“SURİYE’DE, 1 MİLYON KİŞİ DEVLET TERÖRÜNÜN KURBANI OLDU”

Bölgenin son derece meşakkatli günlerden geçtiğine işaret ederek, Suriye’den Irak’a, Yemen’den Libya’ya ve Filistin’e kadar Türkiye’nin tarihî kardeşlik bağlarının olduğu pek çok ülkenin istikrarsızlık içinde kıvrandığını söyleyen Cumhurbaşkanı, sadece Suriye’de tüm dünyanın gözü önünde 1 milyon kişinin devlet terörünün kurbanı olduğunu vurguladı.

Hâlâ “Esed’le bir araya gelelim” ve “Esed’le bu işi toparlayalım” diyen zavallılar var, “Yahu 1 milyon vatandaşını katleden böyle bir katille siz neyi düzelteceksiniz, neyi ayağa kaldıracaksınız?
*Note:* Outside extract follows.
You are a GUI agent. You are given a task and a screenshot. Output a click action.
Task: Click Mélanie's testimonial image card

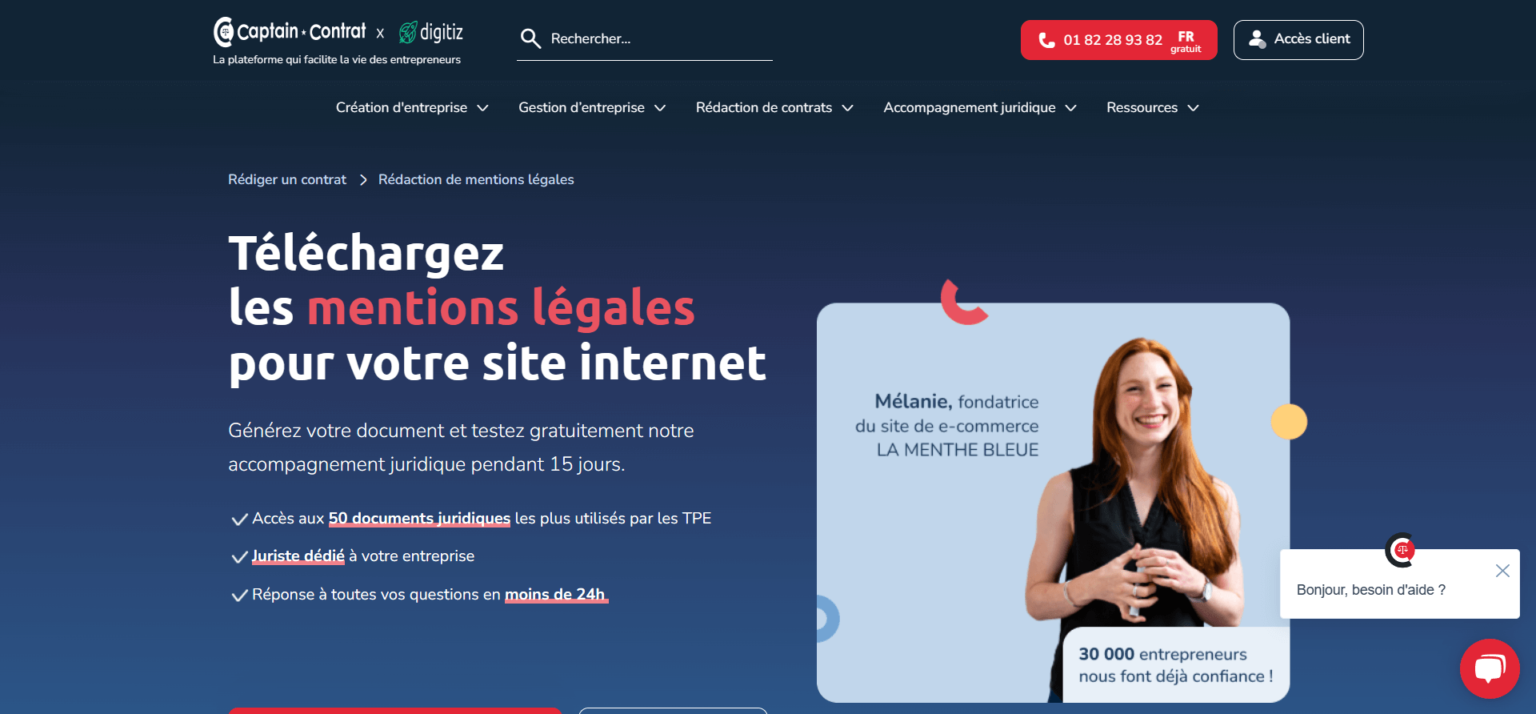[x=1053, y=502]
Her fırsatta bize demokrasi, insan hakları, hukuk dersi veren devletler ve kuruluşlar ise tüm bu olan bitene kayıtsız kalıyor” 
Cumhurbaşkanı, sözlerinin devamında şunları söyledi: “Tutturmuşlar bir şey, ‘kimyasal silah kullananlara gereğini yapalım.’ Be arkadaş, kimyasal silah kullanırken 1000 kişi, 1500 kişi ölüyor, peki konvansiyonel silah kullanmayı bir kenara niye atıyorsun? Bu 1 milyon bu konvansiyonel silahlarla öldürüldü, varil bombalarıyla öldürüldü, tanklarla, toplarla öldürüldü, 1 milyon. Önemli olan sebep midir, yoksa netice midir? Sen neticeye bak. Konvansiyonel silahlarla öldürüldüğü zaman meşru, kimyasal silahlarla öldürüldüğü zaman gayrimeşru; böyle sapıklık olur mu, bu ne biçim iştir? Neymiş, ‘filanca tarihte kimyasal silahlarla ilgili bir yasal düzenleme yapıldı.’ Ee? ‘Bundan dolayı bunun üzerine gidiyoruz.’ Geç o işi geç, sen bana insandan bahset insandan, insanlar ölüyor, insanlar katlediliyor, sen buna bak.”

“DOĞU GUTA’DA DEVAM EDEN VAHŞETE TEPKİ GÖSTEREN ÜLKE YOK”

Günlerdir Doğu Guta’da devam eden vahşete ciddi tepki gösteren bir ülkenin olmadığına dikkat çeken Cumhurbaşkanı Erdoğan, “Sivil sivil sivil diyorlar; peki kardeşim, Doğu Guta’da öldürülenler ne, asker mi? Diyoruz ki, ‘Doğu Guta’dakileri bize verin’, vermiyorlar. Nereye götürüyorlar? Şam’a, Şam’da akıbetleri meçhul” şeklinde konuştu. Türkiye olarak Doğu Guta’daki sivilleri insani yardım adına alarak Türkiye hastanelerinde tedavi ettirmek istediklerini; ancak verilmediğini açıklayan Cumhurbaşkanı Erdoğan, “İşlerine gelmiyor, çünkü tarihe kayıt düşecekler, bunu biliyorlar” diye ekledi.

Tıpkı bir asır önce olduğu gibi bölgenin yeniden belli güçlerin rant ve çıkar kavgasına kurban edilmek istendiğini kaydeden Cumhurbaşkanı Erdoğan, sözlerini şöyle sürdürdü: “Petrol kokusu almış emperyalistler, bunlar tarafından coğrafyamızın sınırları kan ve gözyaşlarıyla yeniden çizilmeye çalışılıyor. Ancak bu kanlı planlarının önündeki en büyük engel, yüzyıl öncesinde olduğu gibi yine Türkiye’dir. Bugün bölgede emperyalistlerin en büyük korkusu, unutmayın, Türk milletidir, sizsiniz, biziz. Çünkü Türkiye demek, bölgede barış, huzur ve istikrarın devam etmesi demektir. Türkiye demek, sadece kendi vatandaşlarına değil tüm mazlum ve mağdurlara umut olan ülke demektir. Türkiye 780 bin kilometrekareye sığdırılamayacak kadar büyük bir ülkedir.”

Birilerinin hâlâ bu ülkenin anlamını bir türlü idrak edemediğini, Türkiye’ye kendi dar ideolojilerinin kalıplarından baktığını söyleyen Cumhurbaşkanı Erdoğan, “Ufukları kendi mahallelerinden, kendi parti binalarından, akşam takıldıkları izbe mekânlardan öte gitmeyenler bu ülkenin ne demek olduğunu, mazlumların gözünde ne mana ifade ettiğini bir türlü kavrayamıyor” şeklinde konuştu.